**Your instructions**
Down to the last line, set the entries down again exactly.

[Items from a data source]
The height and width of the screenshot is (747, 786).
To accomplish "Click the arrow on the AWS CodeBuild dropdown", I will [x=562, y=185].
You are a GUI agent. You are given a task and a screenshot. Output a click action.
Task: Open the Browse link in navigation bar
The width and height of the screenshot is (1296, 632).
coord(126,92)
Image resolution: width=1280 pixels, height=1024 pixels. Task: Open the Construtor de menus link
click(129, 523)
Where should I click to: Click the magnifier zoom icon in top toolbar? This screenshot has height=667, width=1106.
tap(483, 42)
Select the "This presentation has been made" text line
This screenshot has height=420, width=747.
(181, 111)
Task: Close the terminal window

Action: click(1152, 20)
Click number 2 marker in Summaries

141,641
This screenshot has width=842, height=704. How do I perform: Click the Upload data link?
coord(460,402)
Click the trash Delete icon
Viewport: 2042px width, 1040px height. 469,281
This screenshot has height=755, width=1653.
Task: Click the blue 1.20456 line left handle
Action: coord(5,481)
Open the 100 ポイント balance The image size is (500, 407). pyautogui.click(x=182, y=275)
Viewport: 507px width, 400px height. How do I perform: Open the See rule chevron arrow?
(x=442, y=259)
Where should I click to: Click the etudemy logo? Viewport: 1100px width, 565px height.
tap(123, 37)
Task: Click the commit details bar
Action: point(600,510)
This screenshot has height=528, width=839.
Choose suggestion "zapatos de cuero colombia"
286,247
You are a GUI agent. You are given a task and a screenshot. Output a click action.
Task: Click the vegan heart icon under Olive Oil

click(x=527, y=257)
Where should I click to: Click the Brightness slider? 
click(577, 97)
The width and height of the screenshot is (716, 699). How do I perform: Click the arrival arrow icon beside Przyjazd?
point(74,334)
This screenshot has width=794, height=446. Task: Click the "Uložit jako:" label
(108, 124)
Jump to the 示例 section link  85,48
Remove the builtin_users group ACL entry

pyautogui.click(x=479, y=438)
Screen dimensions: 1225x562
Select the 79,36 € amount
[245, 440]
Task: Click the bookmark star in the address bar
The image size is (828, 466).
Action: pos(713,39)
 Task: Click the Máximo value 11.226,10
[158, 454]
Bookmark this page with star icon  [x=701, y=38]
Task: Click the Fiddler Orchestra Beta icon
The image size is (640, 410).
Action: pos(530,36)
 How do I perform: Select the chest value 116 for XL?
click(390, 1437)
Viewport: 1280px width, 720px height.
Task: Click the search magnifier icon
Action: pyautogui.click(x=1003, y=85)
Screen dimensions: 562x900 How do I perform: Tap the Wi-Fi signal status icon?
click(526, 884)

**Solution below**
The height and width of the screenshot is (747, 786).
To accomplish "Click the arrow on the AWS CodeBuild dropdown", I will [x=562, y=185].
You are a GUI agent. You are given a task and a screenshot. Output a click action.
Task: Open the Browse link in navigation bar
The width and height of the screenshot is (1296, 632).
coord(126,92)
Image resolution: width=1280 pixels, height=1024 pixels. Task: Open the Construtor de menus link
click(129, 523)
Where should I click to: Click the magnifier zoom icon in top toolbar? This screenshot has height=667, width=1106.
tap(483, 42)
Select the "This presentation has been made" text line
This screenshot has height=420, width=747.
(181, 111)
Task: Close the terminal window

Action: click(1152, 20)
Click number 2 marker in Summaries

141,641
This screenshot has width=842, height=704. How do I perform: Click the Upload data link?
coord(460,402)
Click the trash Delete icon
Viewport: 2042px width, 1040px height. 469,281
This screenshot has height=755, width=1653.
Task: Click the blue 1.20456 line left handle
Action: coord(5,481)
Open the 100 ポイント balance The image size is (500, 407). pyautogui.click(x=182, y=275)
Viewport: 507px width, 400px height. How do I perform: Open the See rule chevron arrow?
(x=442, y=259)
Where should I click to: Click the etudemy logo? Viewport: 1100px width, 565px height.
tap(123, 37)
Task: Click the commit details bar
Action: point(600,510)
This screenshot has height=528, width=839.
Choose suggestion "zapatos de cuero colombia"
286,247
You are a GUI agent. You are given a task and a screenshot. Output a click action.
Task: Click the vegan heart icon under Olive Oil

click(x=527, y=257)
Where should I click to: Click the Brightness slider? 
click(577, 97)
The width and height of the screenshot is (716, 699). How do I perform: Click the arrival arrow icon beside Przyjazd?
point(74,334)
This screenshot has width=794, height=446. Task: Click the "Uložit jako:" label
(108, 124)
Jump to the 示例 section link  85,48
Remove the builtin_users group ACL entry

pyautogui.click(x=479, y=438)
Screen dimensions: 1225x562
Select the 79,36 € amount
[245, 440]
Task: Click the bookmark star in the address bar
The image size is (828, 466).
Action: pos(713,39)
 Task: Click the Máximo value 11.226,10
[158, 454]
Bookmark this page with star icon  [x=701, y=38]
Task: Click the Fiddler Orchestra Beta icon
The image size is (640, 410).
Action: pos(530,36)
 How do I perform: Select the chest value 116 for XL?
click(390, 1437)
Viewport: 1280px width, 720px height.
Task: Click the search magnifier icon
Action: pyautogui.click(x=1003, y=85)
Screen dimensions: 562x900 How do I perform: Tap the Wi-Fi signal status icon?
click(526, 884)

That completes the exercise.